What Students Want to Know Most About Ad Tech, Answered

Adweek Advisory Board member and Hypergiant founder Ben Lamm shares his expertise

ben lamm
Ben Lamm answered questions from a marketing class at Boston College. Hypergiant
Headshot of Nicole Ortiz

The ad-tech industry was having a turbulent year even before the coronavirus pandemic upended digital advertising. So what does the industry look like now, and how can people just entering it find their footing?

We invited students from Boston College professor Kay Lemon’s applied marketing management course in the Carroll School of Management to ask Hypergiant co-founder and CEO Ben Lamm questions about ad tech and marketing. Most of the students are marketing majors, and all of them are graduating in the spring.

Katherine A. Herlihy: I’m sure that ad tech has developed along with consumer trends and varying technologies. What is the greatest change you’ve observed in ad tech, and do you predict any major changes in the future?
Lamm: The biggest thing about ad tech is that most people don’t even see online ads. How do we change that? We have to rethink what an ad is. Ads are less than 150 years old in the form we think of them now. Maybe they, like all industries, need to be rethought. My guess is that in the future we see less, not more, ads. But also we see less competition, and I’m not sure if that is good for the world.

Julia N. Amato: Do you think that certain industries or product/service categories benefit from using ad tech or marketing tech more than others? Are there any particular industries that you think do not use ad tech enough but should?
B-to-B companies don’t know how to advertise really in any way that is effective. Most of them don’t because they don’t know who their customer is. There is massive room for improvements in that space. We don’t advertise at Hypergiant because we get a lot of inbound requests. We get those through great brand, great work and great word-of-mouth success. My big questions: Does B-to-B need ads if they create better brands? And how does everyone advertise less, not more?

"The world needs more creatives, not less. Most advertisements are boring. We need people brave enough to take more creative chances, to be entertaining and to drive desire."
—Ben Lamm, Co-Founder, Hypergiant

Sarah J. Santoro: How has the role of creatives changed as a result of trends in digital advertising and marketing? As you can get more and more targeted with ad placement, should companies become even more targeted and personalized with messaging and ad concept? How granular is too granular?
You cannot be too granular. Most companies have less than 5,000 customers, so you need to micro-target to get 5,000 customers. That’s so specific; you should know people’s names. Yes, that is not true for Fortune 500 companies, but how did they get there? By knowing people’s names. Know people’s names. Know what they like. Know why they like your product and sell that to them.

The world needs more creatives, not less. Most advertisements are boring. We need people brave enough to take more creative chances, to be entertaining and to drive desire. My whole company is built off a great B-to-B brand because it’s a lot more fun to have a creative brand, and it’s a lot more effective.

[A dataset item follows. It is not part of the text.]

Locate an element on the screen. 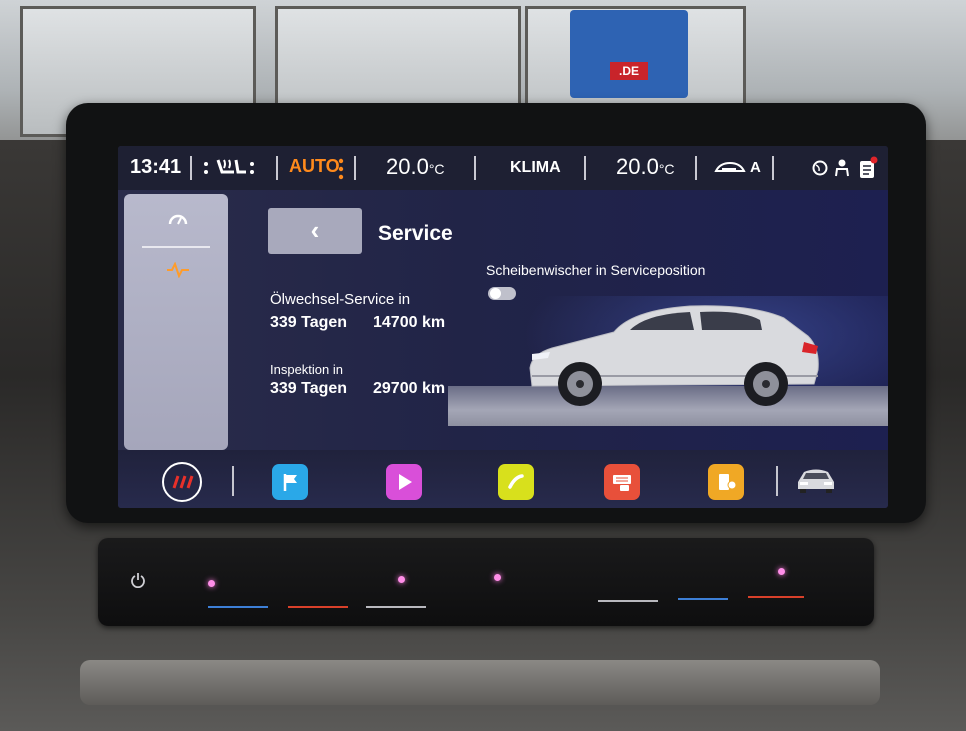 This screenshot has width=966, height=731. media-app-button is located at coordinates (404, 482).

James Helf: It seems to be a hot-topic issue to discuss the merits of cookies and design a replacement. What are the shortcomings of cookies? How could it be improved upon/replaced? And how will that affect ad tech, both on the company side and the consumer side?
The biggest problem with cookies is that they track your online usage to target information at you. Even with consent being asked now by most websites, the issue is still that cookie tracking has become inherent to our usage pattern of the internet. If we replace it, we still are just coming up with a new non-cookie technology.

Instead, what we need to do is figure how we want to use the internet and then legislate for that usage: Either we think it’s fine to be served ads, or we want to not be served ads. That’s a human decision, not a technology decision.

Gillian R. Rozynek: Do you believe there will be enough technological innovation in the future to limit the amount of retargeting for an ad if the consumer has already purchased the product? Is there any way to know that/stop the retargeting of ads based on the consumer’s purchase history?
Go build that. I’m not going to build it, but you should. Companies should be better about knowing when to sell things to a consumer, but this is not necessarily about building better ads. It’s about better knowing your customer. Knowing your customer is about talking to them, about great CRM systems, about understanding consumer mentality and the buying cycle for your products. It’s about the granular understanding of your human customer. Sure, ads can get better, but really companies need to get better at this first and then ads can improve.

"Knowing your customer is about talking to them, about great CRM systems, about understanding consumer mentality and the buying cycle for your products. It’s about the granular understanding of your human customer."